• **Exercise objective**
Set the entries down once more, exactly as they are worded.

- Opening Delimiter -

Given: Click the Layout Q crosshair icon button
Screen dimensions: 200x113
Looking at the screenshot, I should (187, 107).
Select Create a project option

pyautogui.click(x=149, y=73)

- Closing Delimiter -

• **Your solution**
Given: Click the Layout Q crosshair icon button
Screen dimensions: 200x113
Looking at the screenshot, I should (187, 107).
Select Create a project option

pyautogui.click(x=149, y=73)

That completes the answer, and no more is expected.